On Tuesday IIHS will release the first round of results, which includes luxury sedans like the BMW 3 Series and Mercedes-Benz C-Class. The Institute’s frontal overlap tests simulate a 40-mph frontal collision with an offset barrier, something that experts say better simulates a real-world collision with another car as the driver tries to steer clear. The National Highway Traffic Safety Administration’s frontal tests, by contrast, use a solid barrier that isn’t offset.

What’s new for IIHS is where the offset occurs. The institute’s latest test will simulate just 25% of the barrier overlapping the front of the car, as opposed to the current 40%. IIHS President Adrian Lund told Automotive News that one-quarter of the 10,000 fatal front accidents that happen each year occur because of the decreased overlap, as a car’s wheels — not the energy-absorbing portion of the crumple zone, which is closer to the center — take the impact.

Automakers can ignore IIHS ratings, but a poor showing hurts a car’s appeal. It disqualifies the car from our own Best Bets, for one. And crash-test ratings are a moving target. Highway deaths in the first quarter of 2012 declined to historic lows, but it that hasn’t kept safety agencies from raising the bar. IIHS added roof-strength ratings to its battery of tests in early 2009, and NHTSA revamped its five-star crash tests in late 2010. Predictably, cars that earned top marks in both declined. In 2009, 94 cars earned IIHS Top Safety Picks. With roof-strength tests added, just 58 cars earned the award a year later. The same happened with NHTSA’s five-star crash tests. Ninety-five percent of crash-tested cars in 2007 received five-star frontal ratings, a figure even government officials acknowledged was high. With NHTSA’s new ratings, the number of five-star cars dove.

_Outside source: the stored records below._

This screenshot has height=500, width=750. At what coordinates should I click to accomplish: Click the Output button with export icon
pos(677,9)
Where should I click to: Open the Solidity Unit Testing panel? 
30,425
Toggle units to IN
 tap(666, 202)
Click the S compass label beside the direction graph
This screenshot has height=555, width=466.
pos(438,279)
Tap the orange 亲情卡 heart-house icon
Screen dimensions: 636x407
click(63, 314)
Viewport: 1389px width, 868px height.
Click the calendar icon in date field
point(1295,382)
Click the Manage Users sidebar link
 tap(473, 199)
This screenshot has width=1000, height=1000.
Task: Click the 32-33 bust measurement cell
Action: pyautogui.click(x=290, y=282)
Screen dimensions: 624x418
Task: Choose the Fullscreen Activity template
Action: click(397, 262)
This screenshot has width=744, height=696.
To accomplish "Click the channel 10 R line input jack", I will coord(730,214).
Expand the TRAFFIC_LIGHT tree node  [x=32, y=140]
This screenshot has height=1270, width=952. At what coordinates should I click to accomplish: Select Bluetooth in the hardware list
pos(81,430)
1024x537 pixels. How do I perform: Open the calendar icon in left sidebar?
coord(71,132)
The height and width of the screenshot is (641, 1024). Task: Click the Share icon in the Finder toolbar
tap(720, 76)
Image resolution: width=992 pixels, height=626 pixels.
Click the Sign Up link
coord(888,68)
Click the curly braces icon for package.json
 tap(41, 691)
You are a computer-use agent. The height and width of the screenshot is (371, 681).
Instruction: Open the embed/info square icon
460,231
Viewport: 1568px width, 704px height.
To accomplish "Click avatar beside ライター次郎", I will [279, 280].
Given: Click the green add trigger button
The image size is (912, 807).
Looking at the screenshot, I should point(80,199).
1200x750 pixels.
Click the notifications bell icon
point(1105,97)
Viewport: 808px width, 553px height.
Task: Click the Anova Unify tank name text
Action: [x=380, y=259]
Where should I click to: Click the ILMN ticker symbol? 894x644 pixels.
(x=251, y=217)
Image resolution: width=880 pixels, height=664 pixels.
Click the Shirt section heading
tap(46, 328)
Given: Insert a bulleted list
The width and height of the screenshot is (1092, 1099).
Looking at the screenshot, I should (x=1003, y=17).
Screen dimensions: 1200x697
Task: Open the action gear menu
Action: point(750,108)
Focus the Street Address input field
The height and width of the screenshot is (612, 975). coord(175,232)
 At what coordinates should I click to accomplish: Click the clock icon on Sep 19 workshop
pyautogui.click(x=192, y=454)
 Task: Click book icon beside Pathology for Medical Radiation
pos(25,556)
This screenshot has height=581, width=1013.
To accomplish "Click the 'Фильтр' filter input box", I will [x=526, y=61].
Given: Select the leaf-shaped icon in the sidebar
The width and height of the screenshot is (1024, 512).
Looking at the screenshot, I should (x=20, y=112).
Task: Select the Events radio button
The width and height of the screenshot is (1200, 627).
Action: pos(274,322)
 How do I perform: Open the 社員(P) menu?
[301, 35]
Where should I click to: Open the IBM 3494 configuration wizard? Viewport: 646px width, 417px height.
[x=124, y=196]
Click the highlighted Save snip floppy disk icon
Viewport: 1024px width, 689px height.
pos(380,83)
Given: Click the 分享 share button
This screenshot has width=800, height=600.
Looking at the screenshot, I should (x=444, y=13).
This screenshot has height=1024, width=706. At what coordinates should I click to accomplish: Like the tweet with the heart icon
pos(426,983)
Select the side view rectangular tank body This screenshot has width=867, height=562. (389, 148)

A record 115 cars for 2012 earned IIHS’ coveted safety award, so expect the number to drop. Some automakers have demurred. Mercedes-Benz told Automotive News the test creates an “unusually severe and correspondingly uncommon accident scenario.” Honda says it will design cars to meet the new tests but warned that the design updates could affect the ride, handling and gas mileage. Stay tuned to see how they — and others — fare.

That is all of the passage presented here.